The Lubbock Educators Association sent out a survey to their membership and over six hundred educators responded.
Clinton Gill, staff at the Lubbock Educators Association, said one of the main concerns teachers had was social distancing.
“In elementary, it’s [a] 22 to one class size but when you get to middle school and high school, some of those classes have well over 30 kids in a classroom and so there’s no way to socially distance them,” he said.
Gill said some of the teachers with health conditions and who are pregnant also expressed concerns for their safety.
“It’s not anything about the teacher not wanting to go back into the classroom,” he said, “We’ve heard loud and clear that teachers are ready to get back into the classroom and be with their students, but they also want to do it in a safe and orderly manner.”
Gill said they are working with school district administration to make sure teachers’s health and safety concerns are met.

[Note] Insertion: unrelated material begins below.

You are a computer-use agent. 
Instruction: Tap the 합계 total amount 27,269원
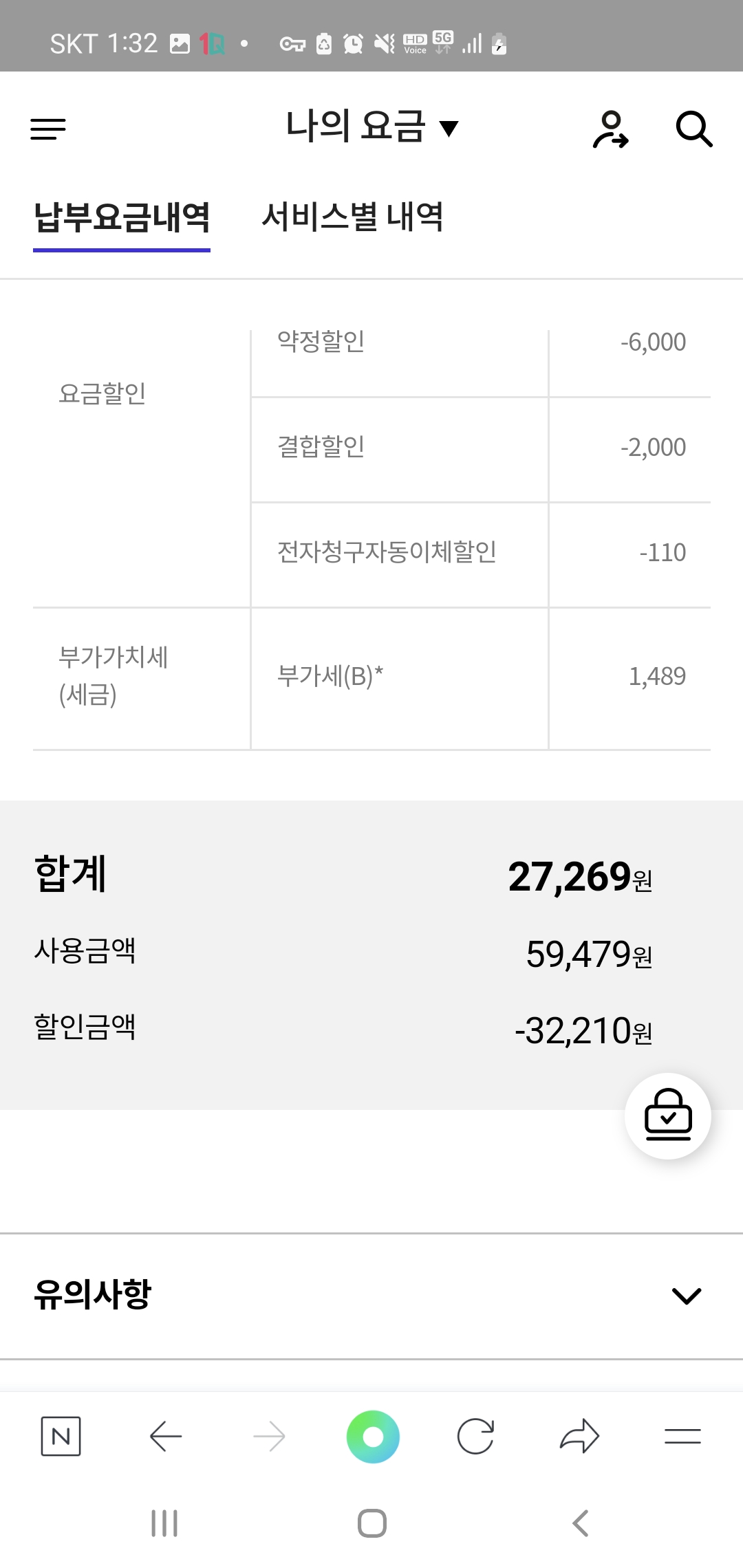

Ashley Russell, a parent whose children go to Lubbock-Cooper Independent School District, said she’s on the fence about letting her kids go back to school. She said they did well with their online learning classes when the pandemic started and she said she’d have to closely monitor the coronavirus numbers to decided if she would let her children attend in class learning.
“I have a kindergartner so she will be starting kindergarten in the fall and that’s her first year of school so that’s something that I have to think about and decide whether or not it’s going to be safe for her,” she said.
Marisa Carrasco has four children and a daughter with special needs. She said at first, her family was concerned about the virus and its impact. However, she said being away from school has thrown her daughter’s sleep and eating schedule off.
“I think that [for the] special needs community, [it’s] really part of their daily routine,” she said, “It really is part of their mental health to be in that routine and go to school and see their teachers and their friends, and their teachers [who have] become so much more than just teachers to them.”
Carrsaco said it’s a tough decision to make for a lot of parents but that she feels comfortable sending her children back to school in the fall.
“My kids have been at Lubbock Independent School District their whole lives you know, and I trust LISD,” she said. “And I don’t believe that they would let our kids go back if they truly felt like they were at risk.”